Some of us hoped for 1920 shader @900MHz+ and around 3.5-4TFlops, but all we'll get for now is 1200SP @900MHz as rumor goes all way back to June.
And they don't need to do that kind of developement anymore, with MHz pumping. Since dx10 all they need to do is have a working product at a proper moment and they'll easily add more SPs later for 32nm TSMC node (or GF) to keep chip cost low as much as they can. So 1800-2400 SPs we could easily expect later for 60% smaller node and a lot of performance jump. Would it be RV890 or RV970 it's just to be seen later. Err, yep it would be a bush again.
 
Oh, so 3 independent display controllers? Would be very nice.
Every radeon (except the very first one, r100, so only since rv100) had two display controllers. (And it's a very similar story on the green side, every card since GeForce 2 MX / GeForce 4 (not GeForce 3) had two display controllers.)
That's 8 years now we've been stuck with 2 display controllers (ok there was an even longer time graphic cards only had 1...)

Ever since GF4MX/GF4 ;) since GF2MX had problems even with TV-out that needed extra TVool just like GF3s. And afair GF4 had only one tmdswhile very since rv100 Radeons rv150-r200-r250 had two tmds so you could have two LCDs on them even so nobody put two DVIs on these boards but DSUB HD-15 and DVI-I or 2x HD-15
 
keritto: It was a bit different:

R100: Single display controller, built-in TMDS/DAC, external TV-out (Rage Theater) required. Independent outputs not possible.

R200: Dual DC, built-in TMDS/DAC, external secondary DAC or TMDS required for 2 independent outputs (both analog or both digital). I'm not sure about TV-out, diagram of R200 shows internal controller, but almost every R8500 had RageTheater... maybe the diagram isn't correct, or the internal TV-out controller is somewhat broken. I think Herucles R8500 LE had Rage Theater chip, while external DAC was missing and if I remember, the board wasn't capable to deliver independent TV-output (at least when using ananlog D-SUB as primary output).

RV200/RV250 and SM2.0 Radeons: Dual DC, built-in dual DAC, single TMDS, external TMDS required for 2 independent digital outputs. RV100 was likely similar.

Dual (built-in) TMDS was present on R5xx and above.
 
Some of us hoped for 1920 shader @900MHz+ and around 3.5-4TFlops, but all we'll get for now is 1200SP @900MHz as rumor goes all way back to June.
And they don't need to do that kind of developement anymore, with MHz pumping. Since dx10 all they need to do is have a working product at a proper moment and they'll easily add more SPs later for 32nm TSMC node (or GF) to keep chip cost low as much as they can. So 1800-2400 SPs we could easily expect later for 60% smaller node and a lot of performance jump. Would it be RV890 or RV970 it's just to be seen later. Err, yep it would be a bush again.

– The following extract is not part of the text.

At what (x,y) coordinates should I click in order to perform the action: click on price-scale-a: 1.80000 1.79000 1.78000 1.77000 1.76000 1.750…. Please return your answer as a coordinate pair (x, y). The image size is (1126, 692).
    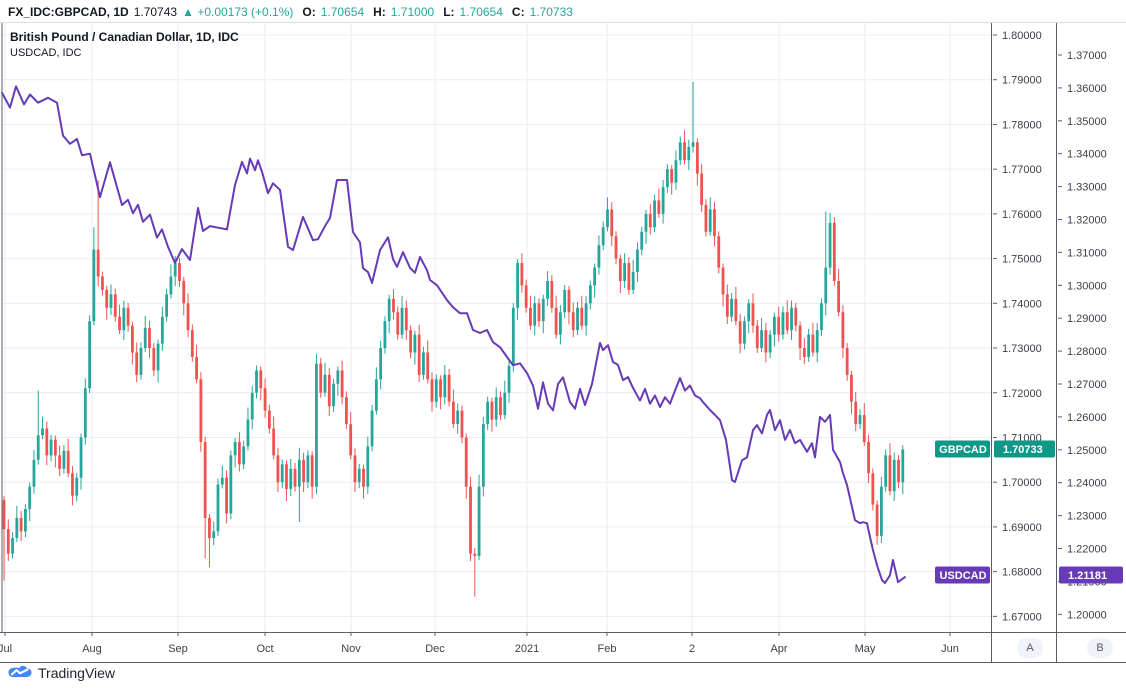
    Looking at the image, I should click on (1018, 326).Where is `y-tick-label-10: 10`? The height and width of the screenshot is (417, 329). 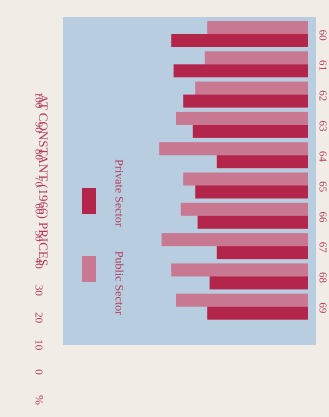
y-tick-label-10: 10 is located at coordinates (38, 345).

There's nothing wrong with having very high expectations (irrelevant of IHV), but the reasoning above shows in essense that any IHV cannot just throw around endlessly with extreme SP counts and/or huge TFLOP rates for any given space of time because there are physical limits too.

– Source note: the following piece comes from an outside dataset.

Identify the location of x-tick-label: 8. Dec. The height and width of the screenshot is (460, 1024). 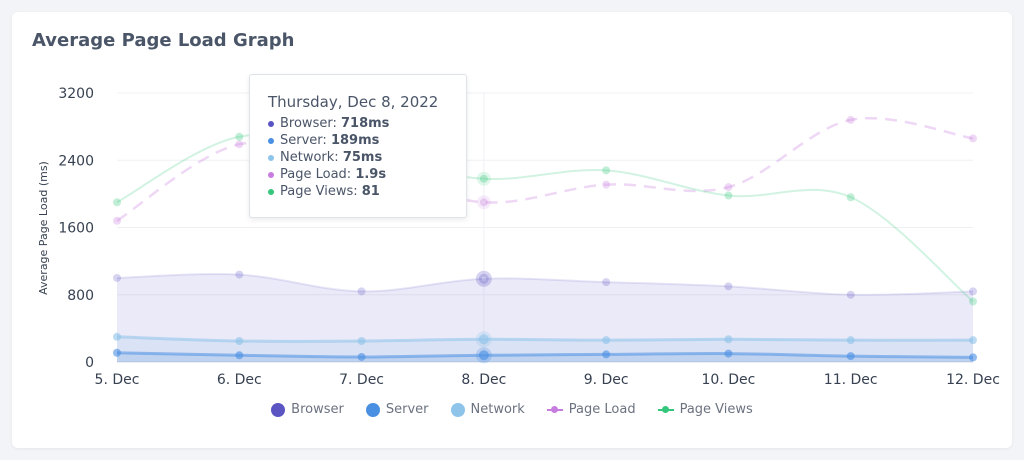
(484, 380).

Meaningless sterile FLOPs aside I'd be personally very surprised if Cypress wouldn't be up to 2x RV770 in terms of performance; first above all because those darned FLOPs (thank God) do not define a GPUs final performance.
 
Some of us hoped for 1920 shader @900MHz+ and around 3.5-4TFlops, but all we'll get for now is 1200SP @900MHz as rumor goes all way back to June.
And they don't need to do that kind of developement anymore, with MHz pumping. Since dx10 all they need to do is have a working product at a proper moment and they'll easily add more SPs later for 32nm TSMC node (or GF) to keep chip cost low as much as they can. So 1800-2400 SPs we could easily expect later for 60% smaller node and a lot of performance jump. Would it be RV890 or RV970 it's just to be seen later. Err, yep it would be a bush again.

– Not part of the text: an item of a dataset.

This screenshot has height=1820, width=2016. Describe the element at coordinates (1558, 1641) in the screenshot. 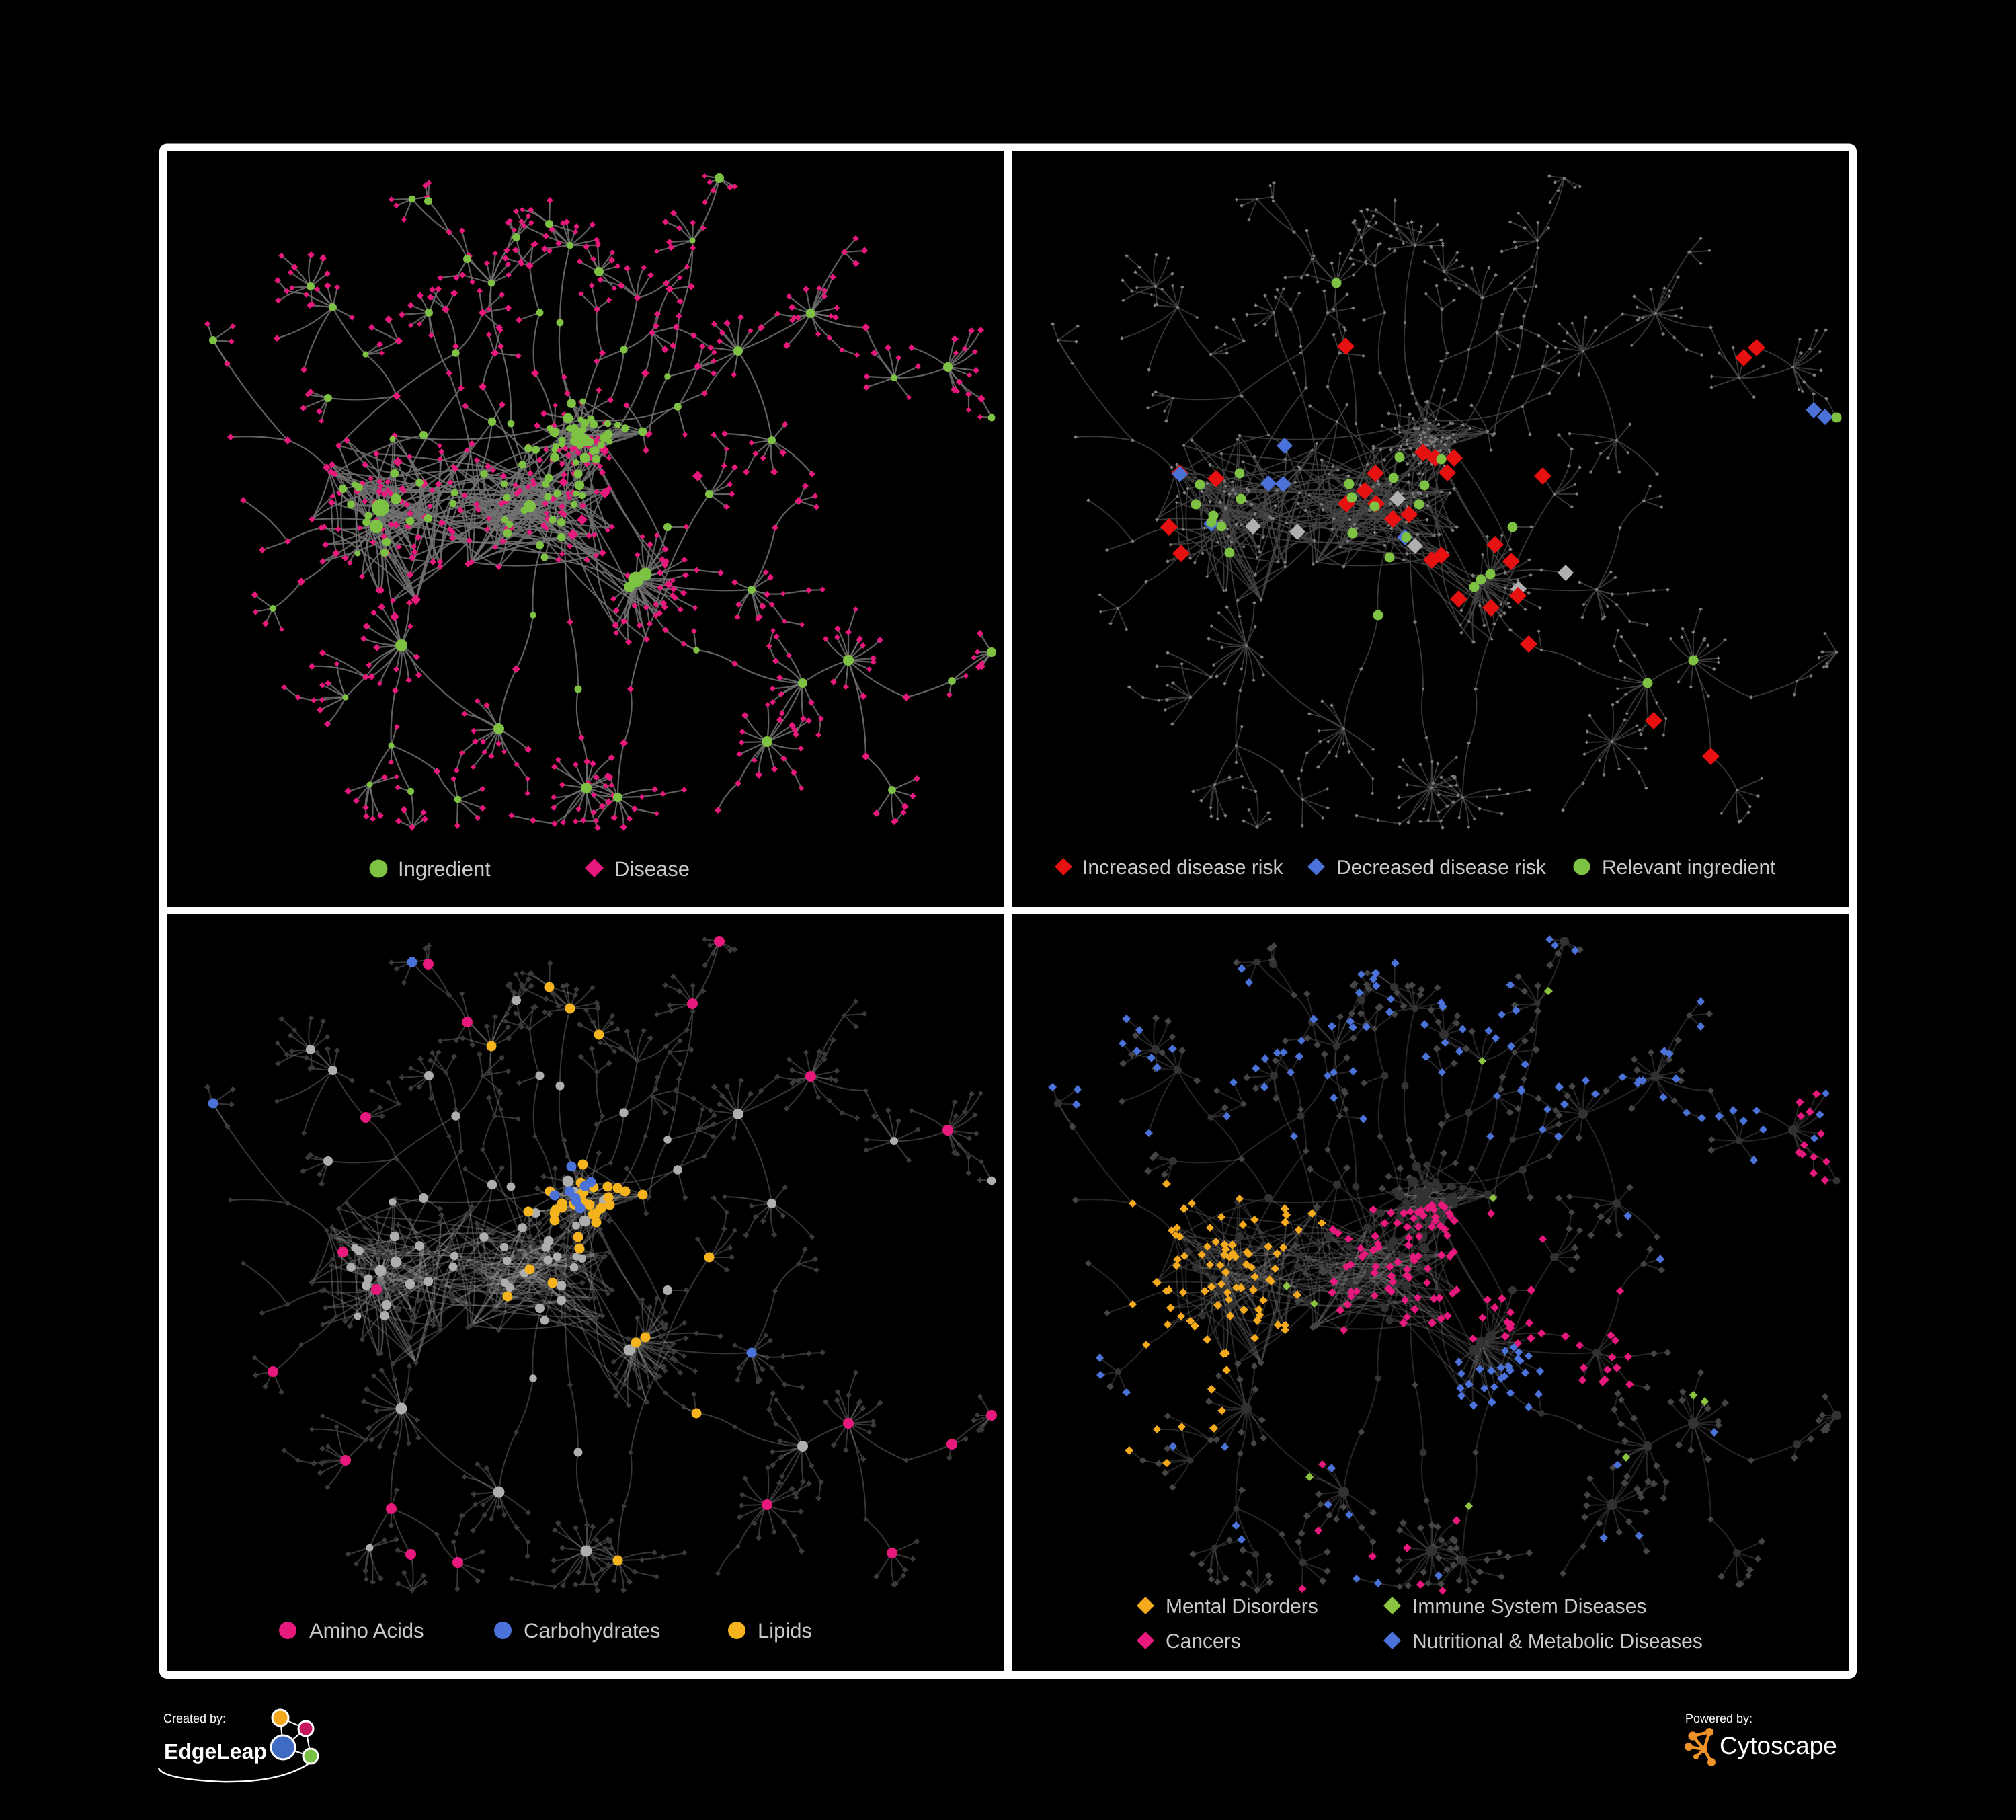

I see `svg-text:Nutritional & Metabolic Diseas: Nutritional & Metabolic Diseases` at that location.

I think we will see more than 1280 SP, because I don't think that ATI will go 900+ Mhz on the first parts. Process is still relatively new and high yields are needed that are unlikely to happen on an high clock part. If we look at the 40 nm parts until now, we see that RV740 and the announced Geforce shrinks have not much higher clocks compared to previous 55nm parts, if there is an improvement at all.
So I don't think we will see at launch something with clocks higher than RV790, i.e. (and I mean the base clock, not the OC parts). If we see the history R600 (80nm) was 743 Mhz, RV670 (55nm first iteration) was 750 Mhz and Rv770 (55nm second iteration but larger chip) was a 750 Mhz part, too. Cypress is rumored to be larger than Rv770, too, even considering the DX11 compliance. So I will bet on a 1600+ SP part.
 
I think we will see more than 1280 SP, because I don't think that ATI will go 900+ Mhz on the first parts. Process is still relatively new and high yields are needed that are unlikely to happen on an high clock part. If we look at the 40 nm parts until now, we see that RV740 and the announced Geforce shrinks have not much higher clocks compared to previous 55nm parts, if there is an improvement at all.
So I don't think we will see at launch something with clocks higher than RV790, i.e. (and I mean the base clock, not the OC parts). If we see the history R600 (80nm) was 743 Mhz, RV670 (55nm first iteration) was 750 Mhz and Rv770 (55nm second iteration but larger chip) was a 750 Mhz part, too. Cypress is rumored to be larger than Rv770, too, even considering the DX11 compliance. So I will bet on a 1600+ SP part.
Yes, I too for this exact reason expect Cypress' clocks to be in the 600-700mhz range.
 
I think we will see more than 1280 SP, because I don't think that ATI will go 900+ Mhz on the first parts. Process is still relatively new and high yields are needed that are unlikely to happen on an high clock part. If we look at the 40 nm parts until now, we see that RV740 and the announced Geforce shrinks have not much higher clocks compared to previous 55nm parts, if there is an improvement at all.
So I don't think we will see at launch something with clocks higher than RV790, i.e. (and I mean the base clock, not the OC parts). If we see the history R600 (80nm) was 743 Mhz, RV670 (55nm first iteration) was 750 Mhz and Rv770 (55nm second iteration but larger chip) was a 750 Mhz part, too. Cypress is rumored to be larger than Rv770, too, even considering the DX11 compliance. So I will bet on a 1600+ SP part.

I personally don't bet on anything just yet. Besides where's the major difference in theory in terms of yields if you have let's say a part with 1280@900MHz vs. a part with 1600@700MHz? What tells me that lesser complexity cannot be theoretically invested in higher frequencies or vice versa?

As long as we don't know how much additional die area the X11 requirements account for, how many TMUs, ROPs etc. the guessing game can go on forever.

Let's just take the TMU part of the speculative math; you get roughly similar texel fillrates whether you have 80@700MHz or 64@900MHz. First scenario though could mean that the TMUs there capture ~20% more die area. Now wouldn't those TMUs also need some additional logic for some of the X11 requirements?

Frankly I don't know how you guys make those equasions like it's a simple 1+1=2, but for me personally for the time being it's adequate to know that Cypress has a maximum theoretical arithmetic efficiency of over 2TFLOPs.